Reflections From The Clergy | Justice reform

Clergy

REV. JONATHAN THOMAS AND REV. JENNY REPLOGLE

As we begin a new year, many of us will dream of new beginnings and second chances. We may take another shot at last year’s failed resolution. We may commit to finally get some aspect of our life in order. We may even seek out someone we have hurt so that we can repent, seek forgiveness and try to begin writing a new chapter in the story of our relationship. These are all good impulses as themes of redemption, restoration, forgiveness and second chances are key to almost every faith tradition in the world.

With that in mind, I think it time that people of faith take a stand for criminal justice and sentencing reform. It’s time for us to proclaim again that we believe true repentance should lead to forgiveness of sins, that restoration is God’s will for all people, and that to act as though anyone is beyond the reach of redemption is to belittle the power of God. It is time for us to make our justice system reflect those core beliefs.

In the Hebrew Scriptures, God commanded a year of Jubilee – a time when all debts would be forgiven because no debt should hold people in chains forever.

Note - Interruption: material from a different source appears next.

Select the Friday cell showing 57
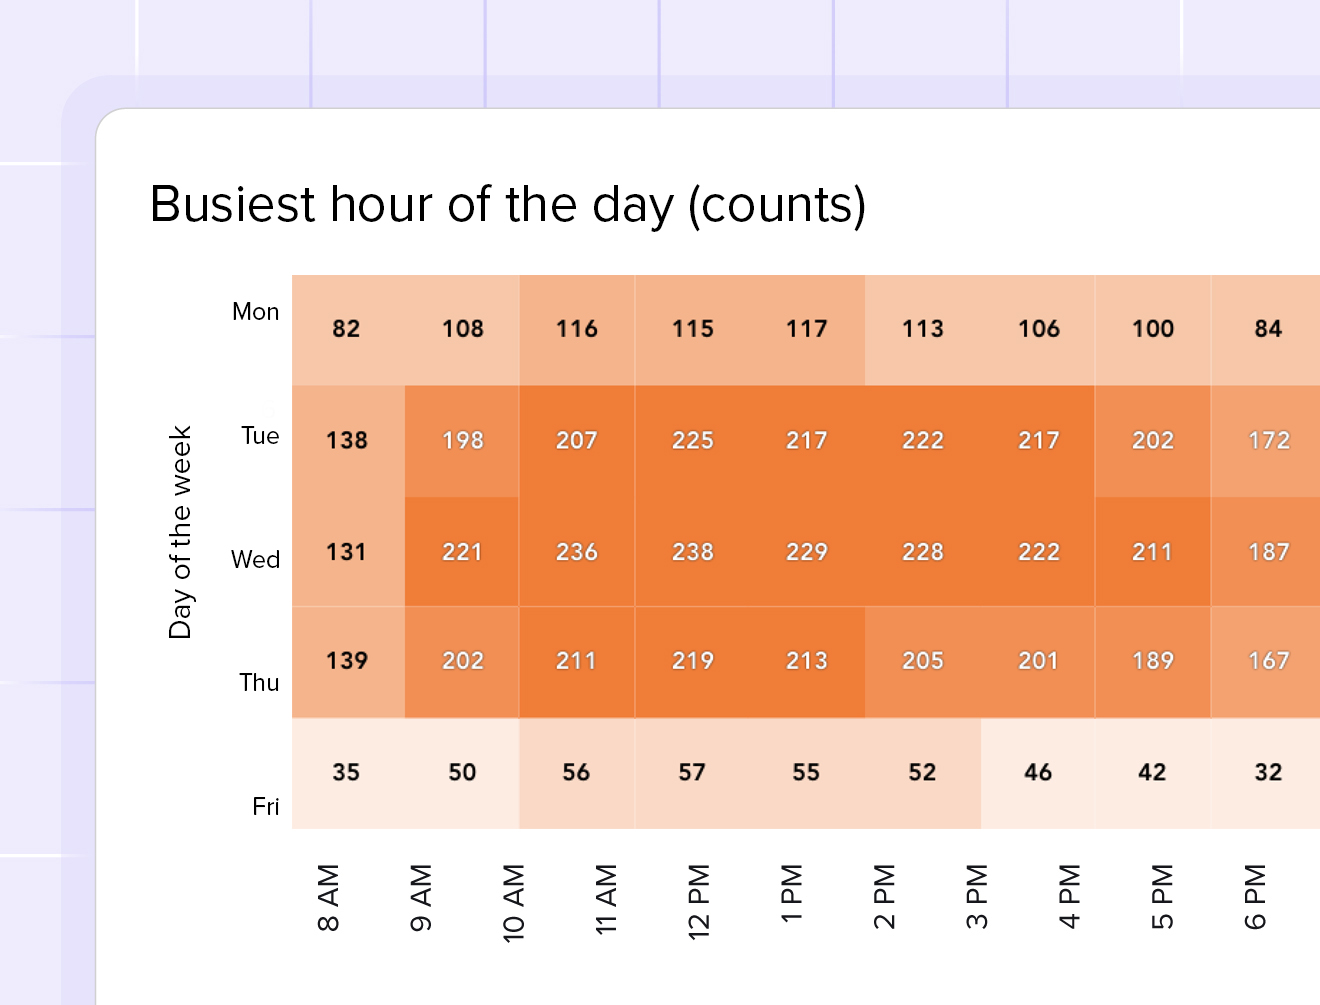The width and height of the screenshot is (1320, 1005). pos(692,772)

However, we send some people in our society to prison for what amounts to the crime of being poor. In Illinois we can charge them for being incarcerated and send them back for failing to pay. And some of our prisons, particularly for-profit institutions, are little better than slave-labor, with inmates “paying off their debt to society” by working for pennies on the dollar to enrich corporations. Poverty should be neither a cause nor a tool for keeping people imprisoned.

But the problems of our system run deeper than that. Issues of injustice are intertwined with racism, compounded by a delight in punishment rather than rehabilitation, and cemented with a lack of faith in the inherent value of every human being and God’s will to redeem each one.

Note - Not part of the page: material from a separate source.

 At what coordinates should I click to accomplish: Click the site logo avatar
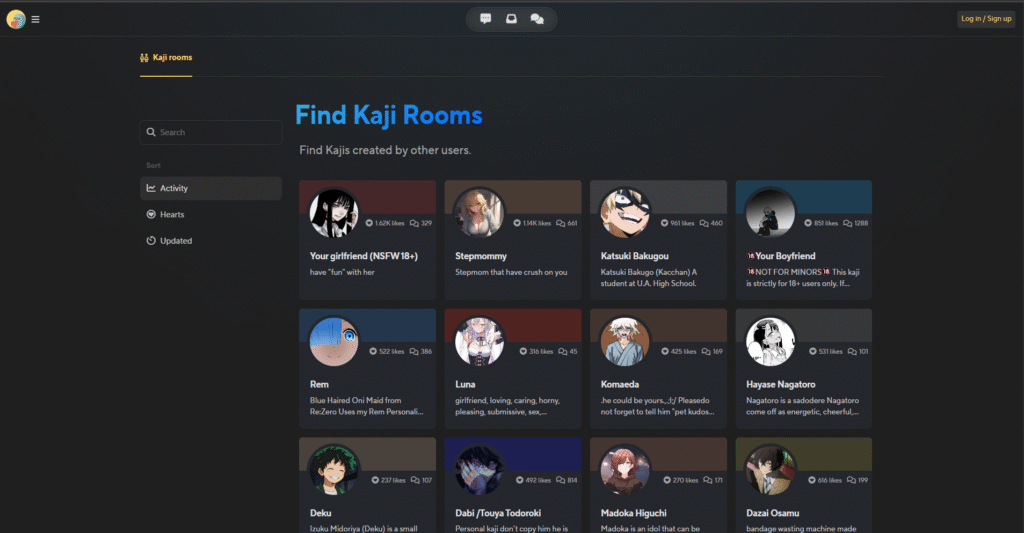point(16,20)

In the Christian tradition, our stories of redemption all begin with the story of one who was falsely accused and harshly punished for something he did not do. When Christ died on the cross, God said a resounding “No” to that form of judgment masquerading as justice and punishment that did not fit the offense. God’s ‘no’ shook the earth, darkened the sun, and broke open the graves so all would know that such actions were not acceptable any longer, and yet our system still resemble that one in too many ways. Those who, like Christ, challenge the system, come from an oppressed people, or do not have the proper means to mount a defense still face long odds against accusations and stiff penalties for their offenses.

Broken criminal justice systems are nothing new in the world, but faith communities have pushed back against them for millennia. In our present day, we have not done enough to tell the story of salvation – literally meaning wholeness – to the broken systems of hopelessness and poverty and systemic racism that have led to our having more people incarcerated per capita than any country in the world. If we can set a resolution in this new year, may it be to believe again in redemption, to proclaim the power of restorative justice, and to work to heal lives broken by systems of oppression. If our faith can lead us in that direction, our criminal justice system can be reformed and our communities restored to health and wholeness. Such a resolution would be a measure of faithfulness worthy of our traditions.